LOBO

Cuentan de un anciano, que estaba contando historias a sus nietos junto a su hoguera, una de ellas decía así:

“Hay una lucha dentro de mí, una lucha terrible entre dos lobos. Uno de esos lobos es el miedo, y el otro el amor. Claro que esta lucha también ocurre dentro de cada uno de vosotros  y de todas las personas.”

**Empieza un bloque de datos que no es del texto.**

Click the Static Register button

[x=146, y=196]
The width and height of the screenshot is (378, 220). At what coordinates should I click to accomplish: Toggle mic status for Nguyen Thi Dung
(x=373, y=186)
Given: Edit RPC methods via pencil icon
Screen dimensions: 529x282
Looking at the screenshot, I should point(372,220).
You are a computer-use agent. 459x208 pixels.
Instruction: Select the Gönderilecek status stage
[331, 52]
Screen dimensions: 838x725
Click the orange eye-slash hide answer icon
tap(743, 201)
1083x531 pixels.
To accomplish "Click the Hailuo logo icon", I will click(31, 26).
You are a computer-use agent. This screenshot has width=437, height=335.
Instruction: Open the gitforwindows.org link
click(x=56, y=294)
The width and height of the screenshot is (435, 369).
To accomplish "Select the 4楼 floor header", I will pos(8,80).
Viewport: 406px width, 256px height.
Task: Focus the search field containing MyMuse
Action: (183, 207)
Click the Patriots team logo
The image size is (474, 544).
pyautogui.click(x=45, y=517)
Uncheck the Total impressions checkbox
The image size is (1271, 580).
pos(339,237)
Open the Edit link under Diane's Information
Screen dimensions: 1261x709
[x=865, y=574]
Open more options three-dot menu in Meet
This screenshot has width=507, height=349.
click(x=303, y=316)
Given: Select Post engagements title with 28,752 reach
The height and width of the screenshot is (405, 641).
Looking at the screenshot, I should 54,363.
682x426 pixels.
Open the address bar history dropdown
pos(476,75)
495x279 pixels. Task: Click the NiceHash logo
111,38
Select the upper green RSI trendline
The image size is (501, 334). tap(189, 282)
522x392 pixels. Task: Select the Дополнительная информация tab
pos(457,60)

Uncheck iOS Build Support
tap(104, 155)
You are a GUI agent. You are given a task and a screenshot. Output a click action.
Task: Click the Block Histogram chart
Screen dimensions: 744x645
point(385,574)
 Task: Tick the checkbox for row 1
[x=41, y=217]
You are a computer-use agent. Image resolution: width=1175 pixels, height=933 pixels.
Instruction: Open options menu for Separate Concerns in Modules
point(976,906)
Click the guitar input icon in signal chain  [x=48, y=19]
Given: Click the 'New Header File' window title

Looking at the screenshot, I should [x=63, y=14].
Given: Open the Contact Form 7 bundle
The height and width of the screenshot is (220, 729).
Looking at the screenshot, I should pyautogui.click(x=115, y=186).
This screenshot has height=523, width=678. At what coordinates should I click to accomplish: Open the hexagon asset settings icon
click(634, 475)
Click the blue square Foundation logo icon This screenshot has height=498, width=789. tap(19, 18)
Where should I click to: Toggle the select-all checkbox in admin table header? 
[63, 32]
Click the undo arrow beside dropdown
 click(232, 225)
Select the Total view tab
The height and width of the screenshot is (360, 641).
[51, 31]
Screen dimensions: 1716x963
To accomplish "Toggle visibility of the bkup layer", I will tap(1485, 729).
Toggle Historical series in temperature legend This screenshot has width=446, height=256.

Los niños se quedaron mudos, sin saber que decir. “Abuelo, cuál de los dos lobos gana?, preguntó uno de ellos. El anciano sonrió suavemente y luego respondió:

“Aquel que yo decida alimentar”

  • No podemos evitar sentir nuestras emociones, pero si tenemos la responsabilidad de alimentarlas… o no.
  • Somos mucho más que nuestras emociones, es importante aprender a tomar distancia de ellas, reconocerlas y “reconocernos” sintiéndolas.
  • Reconoce su naturaleza (qué te dice esa emoción, de dónde viene), identifica su intensidad, ¿dónde se localiza físicamente (en el pecho, estómago, garganta etc).
  • Una vez que hayas reconocido, aceptado esa emoción, sólo tienes que contemplarla desde la distancia, mientras se transforma en un recurso para ti.
  • ¡Y sobre todas las cosas, no tomes decisiones trascendentes si la intensidad de tus emociones es muy alta!